**BRIEF**
Write out exactly, with no other output, the lines below from the one that contains "Ashville, AL (880, 2346)" through the end.

Dataset entries:

BEGIN

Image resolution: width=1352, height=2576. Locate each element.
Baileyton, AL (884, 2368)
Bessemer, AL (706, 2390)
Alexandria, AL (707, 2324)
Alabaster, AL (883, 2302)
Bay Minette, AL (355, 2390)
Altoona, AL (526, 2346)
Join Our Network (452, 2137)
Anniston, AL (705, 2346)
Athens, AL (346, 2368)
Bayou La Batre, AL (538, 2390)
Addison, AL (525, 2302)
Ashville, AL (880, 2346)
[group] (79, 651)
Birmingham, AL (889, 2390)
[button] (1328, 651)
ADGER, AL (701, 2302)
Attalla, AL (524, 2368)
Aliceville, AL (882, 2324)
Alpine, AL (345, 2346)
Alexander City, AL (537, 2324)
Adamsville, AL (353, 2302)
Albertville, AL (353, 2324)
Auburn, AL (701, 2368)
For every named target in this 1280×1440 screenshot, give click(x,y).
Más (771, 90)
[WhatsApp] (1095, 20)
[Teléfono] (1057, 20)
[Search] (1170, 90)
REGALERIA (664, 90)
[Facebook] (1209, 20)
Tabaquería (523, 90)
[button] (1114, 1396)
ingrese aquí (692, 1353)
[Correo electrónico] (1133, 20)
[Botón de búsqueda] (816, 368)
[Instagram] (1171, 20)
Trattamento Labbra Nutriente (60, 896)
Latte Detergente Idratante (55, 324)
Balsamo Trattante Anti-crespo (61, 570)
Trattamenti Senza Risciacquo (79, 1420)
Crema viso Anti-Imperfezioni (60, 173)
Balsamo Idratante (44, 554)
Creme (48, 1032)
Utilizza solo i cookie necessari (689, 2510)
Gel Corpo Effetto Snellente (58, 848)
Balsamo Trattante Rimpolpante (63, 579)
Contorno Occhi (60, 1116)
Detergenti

END

**EXERCISE OUTPUT**
Ashville, AL (880, 2346)
[group] (79, 651)
Birmingham, AL (889, 2390)
[button] (1328, 651)
ADGER, AL (701, 2302)
Attalla, AL (524, 2368)
Aliceville, AL (882, 2324)
Alpine, AL (345, 2346)
Alexander City, AL (537, 2324)
Adamsville, AL (353, 2302)
Albertville, AL (353, 2324)
Auburn, AL (701, 2368)
For every named target in this 1280×1440 screenshot, give click(x,y).
Más (771, 90)
[WhatsApp] (1095, 20)
[Teléfono] (1057, 20)
[Search] (1170, 90)
REGALERIA (664, 90)
[Facebook] (1209, 20)
Tabaquería (523, 90)
[button] (1114, 1396)
ingrese aquí (692, 1353)
[Correo electrónico] (1133, 20)
[Botón de búsqueda] (816, 368)
[Instagram] (1171, 20)
Trattamento Labbra Nutriente (60, 896)
Latte Detergente Idratante (55, 324)
Balsamo Trattante Anti-crespo (61, 570)
Trattamenti Senza Risciacquo (79, 1420)
Crema viso Anti-Imperfezioni (60, 173)
Balsamo Idratante (44, 554)
Creme (48, 1032)
Utilizza solo i cookie necessari (689, 2510)
Gel Corpo Effetto Snellente (58, 848)
Balsamo Trattante Rimpolpante (63, 579)
Contorno Occhi (60, 1116)
Detergenti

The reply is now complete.